The company has become the world’s largest duty-free operator for two consecutive years. Under the scale expansion, the supply chain management ability is significantly stronger than that before the epidemic. Referring to the gross profit margin gap between the company (49%) and dufry (60%) before the epidemic, we believe that in the future, the company will strengthen procurement negotiations with foreign brands, increase the proportion of solely supplied goods and expand the sales of high-quality products; Internally, there is still room for improvement in gross profit margin under the measures of improving operation efficiency, optimizing logistics, store counter construction and so on. At the same time, we have repeatedly stressed that there are external constraints in the industry discount competition. Under the background that the tax-free customer source structure is dominated by Chinese customers, the continuous discount competition strategy is difficult to be accepted by government regulators and brands. At present, the management has begun to change from focusing on the quantity of operation to the quality of operation, and the overall discount range in Hainan market has also been tightened.
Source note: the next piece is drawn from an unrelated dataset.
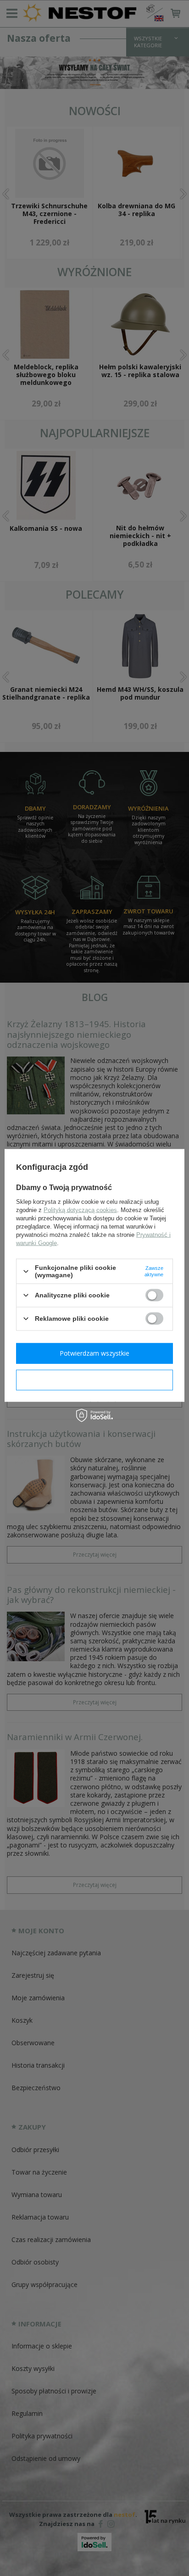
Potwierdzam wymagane (95, 1379)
We expect that the gross profit margin of the company may be improved quarter by quarter in 2022.
Profit forecast and valuation
Considering that the management emphasizes the transformation of growth from quantity to quality, it is expected that factors such as the slowdown of discount competition in 22 years are expected to drive the improvement of earnings month on month. The Growth Logic of the medium and long-term tax-free industry remains unchanged, and the company has significant competitive advantages. The landing of new tax-free properties on outlying islands is expected to improve the reception bottleneck in peak seasons and accelerate the introduction of top luxury brands. It is estimated that the net profit attributable to the parent company in 2021-23 will be 9.6 billion yuan, 12.8 billion yuan and 16.2 billion yuan, with the corresponding PE of 41x, 31x and 24x respectively. The current valuation matches the performance growth rate, and the improvement in the chain of operation in the future may bring catalysis and maintain the “buy” rating.
Risk tips
Repeated risk of epidemic in China; The improvement of the company’s gross profit margin is less than expected; The climbing progress of the new project is lower than expected.